Public Assets Institute > Policy Areas > Education > Vermont House should repeal unfair school penalties

Vermont House should repeal unfair school penalties

The Vermont General Assembly has a chance this week to walk back from the destructive changes it made last spring to the state’s education funding system. The Senate appears poised to vote to repeal the tax penalties that will hit school districts that exceed arbitrary spending limits set by the Legislature. The House should do the same.

There are three problems with the so-called “allowable growth” penalty:

  1. It violates a fundamental principle of Vermont’s current school funding system.

After Vermont’s previous funding system was declared unconstitutional, the Legislature created a system designed to provide equal access to educational resources for all Vermont students. Now, whether a school district is rich or poor, it has the same amount for education spending per equalized pupil as any other district with the same tax rates. In other words, for the same effort (the tax rate on local residents), districts get the same educational resources for their children (education spending per pupil).

Under the allowable growth provision approved last spring, the Legislature set arbitrary growth limits for every school district. As a result, one district may raise its spending to $15,000 per pupil without penalty next year, while another district would be penalized for raising its spending to $14,000 per pupil if that amount exceeded its allowable growth.

Now, districts with equal education spending per pupil have the same tax rates, and a district that spends more than another district has proportionally higher tax rates.
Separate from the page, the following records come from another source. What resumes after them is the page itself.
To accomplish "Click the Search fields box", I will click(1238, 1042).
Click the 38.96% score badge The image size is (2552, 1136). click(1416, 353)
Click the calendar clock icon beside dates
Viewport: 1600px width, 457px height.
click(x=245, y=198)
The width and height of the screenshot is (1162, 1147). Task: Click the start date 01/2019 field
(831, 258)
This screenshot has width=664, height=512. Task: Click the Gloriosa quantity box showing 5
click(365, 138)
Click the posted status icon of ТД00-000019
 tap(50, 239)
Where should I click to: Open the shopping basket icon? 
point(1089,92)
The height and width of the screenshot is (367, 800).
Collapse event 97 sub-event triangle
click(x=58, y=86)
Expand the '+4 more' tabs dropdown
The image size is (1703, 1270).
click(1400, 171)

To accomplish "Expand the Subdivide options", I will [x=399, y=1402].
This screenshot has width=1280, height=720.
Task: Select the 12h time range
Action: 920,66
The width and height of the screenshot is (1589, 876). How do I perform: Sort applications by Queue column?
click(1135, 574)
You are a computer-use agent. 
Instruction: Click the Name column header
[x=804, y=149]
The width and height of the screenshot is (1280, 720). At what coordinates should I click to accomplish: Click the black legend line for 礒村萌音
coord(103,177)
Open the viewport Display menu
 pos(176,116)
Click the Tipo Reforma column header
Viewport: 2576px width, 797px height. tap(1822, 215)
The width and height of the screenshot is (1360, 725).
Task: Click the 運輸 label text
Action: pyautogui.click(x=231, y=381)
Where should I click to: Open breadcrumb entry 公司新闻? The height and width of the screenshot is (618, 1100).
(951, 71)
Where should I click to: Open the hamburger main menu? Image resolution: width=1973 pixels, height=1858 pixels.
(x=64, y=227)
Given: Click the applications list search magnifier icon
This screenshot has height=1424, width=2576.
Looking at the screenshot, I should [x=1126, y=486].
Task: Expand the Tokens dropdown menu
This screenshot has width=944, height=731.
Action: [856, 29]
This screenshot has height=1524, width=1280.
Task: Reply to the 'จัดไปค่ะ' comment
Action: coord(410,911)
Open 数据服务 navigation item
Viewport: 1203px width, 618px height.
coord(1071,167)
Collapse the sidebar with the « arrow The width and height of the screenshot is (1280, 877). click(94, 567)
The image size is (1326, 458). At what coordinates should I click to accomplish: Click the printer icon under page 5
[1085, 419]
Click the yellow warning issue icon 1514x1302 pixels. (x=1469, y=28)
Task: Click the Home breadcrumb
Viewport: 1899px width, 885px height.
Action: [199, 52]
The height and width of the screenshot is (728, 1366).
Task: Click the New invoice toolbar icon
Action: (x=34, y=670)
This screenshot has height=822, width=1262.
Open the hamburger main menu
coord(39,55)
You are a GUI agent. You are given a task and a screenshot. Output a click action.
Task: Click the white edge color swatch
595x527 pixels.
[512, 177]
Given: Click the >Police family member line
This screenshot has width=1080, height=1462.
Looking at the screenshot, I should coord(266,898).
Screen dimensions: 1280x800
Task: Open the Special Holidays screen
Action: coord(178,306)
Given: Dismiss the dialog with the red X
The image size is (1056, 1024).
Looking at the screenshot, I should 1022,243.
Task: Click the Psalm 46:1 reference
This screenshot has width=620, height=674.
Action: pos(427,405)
If the allowable growth penalties are not repealed, there will be no rhyme or reason to school districts’ fiscal 2017 tax rates and spending.

  1. It takes Vermont back to a funding system that pits school districts against each other.

Many school districts, especially ones with declining enrollment, are finding it difficult to stay under their spending limit without making cuts that will harm their students. The Agency of Education estimates that more than 100 school districts will exceed their growth thresholds next year and be forced to pay penalties.

Their penalties, however, become a windfall for districts that can stay below their thresholds because of increasing enrollment or other individual circumstances. The penalty revenue will go into the Education Fund and reduce the amount that has to be raised through property taxes. Therefore, districts that stay below the thresholds—including districts with very high per-pupil spending—will have lower tax rates than they would if there were no penalties.

Vermont’s old system of state aid to education was based on formulas that pitted winners against losers. The state shouldn’t go back to a system that penalizes one district to create a windfall for another.

  1. The chaos created by this fundamental change is unfair to school boards and local voters.

The allowable growth limits were added at the 11th hour last year with little or no vetting, and the result has been ambiguous legislation with conflicting interpretations. School boards have been scrambling to finalize their budgets and get them to the printer before scheduled budget votes. Meanwhile, their spending limits have been changed almost daily.

School boards deserve to know their proposed budgets are based on solid data and that the tax consequences of those budgets can be clearly presented to their local voters. Neither are possible without legislative action.

The House needs to accept the fact that there are now too many uncertainties surrounding the allowable growth penalties at this late stage and that the only fair and reasonable solution is repeal.

Posted by Paul Cillo on January 18, 2016 at 9:11 pm

One Response to “Vermont House should repeal unfair school penalties”

  1. Rita Pitkin says:

    This flies in the face of equity, is shortsighted, and likely illegal. A rush to an education “fix”. Hope they get rid of it.